» **Work instruction**
Take the entries that follow and return exactly the lines from the one holding "You are a computer-use" through the one holding "Instruction: Select the 4種委員で対応 cell", both included. Nothing else is needed.

» **The data**
--- START ---

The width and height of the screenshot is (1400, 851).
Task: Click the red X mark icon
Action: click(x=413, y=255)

--- END ---
--- START ---

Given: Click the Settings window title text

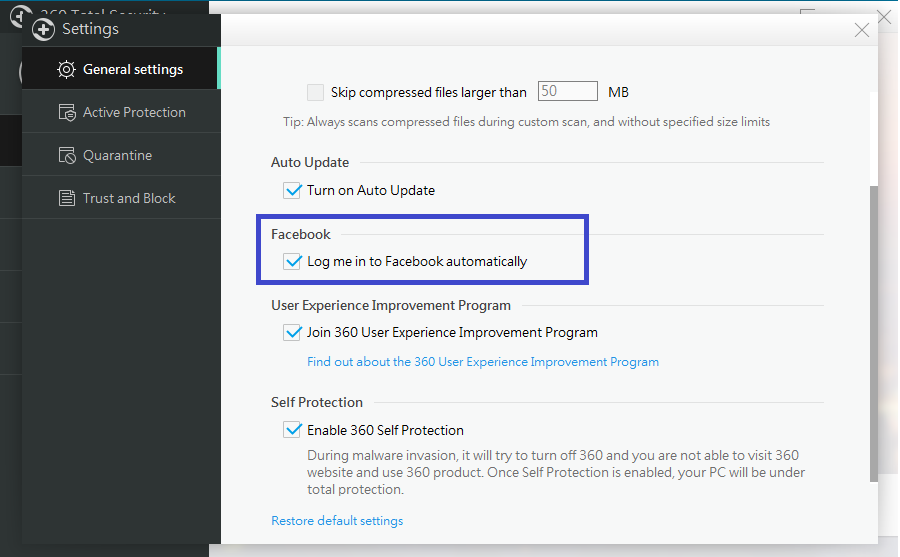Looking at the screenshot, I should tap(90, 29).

--- END ---
--- START ---

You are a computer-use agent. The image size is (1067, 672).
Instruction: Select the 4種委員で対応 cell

--- END ---

» **Expected output**
You are a computer-use agent. The image size is (1067, 672).
Instruction: Select the 4種委員で対応 cell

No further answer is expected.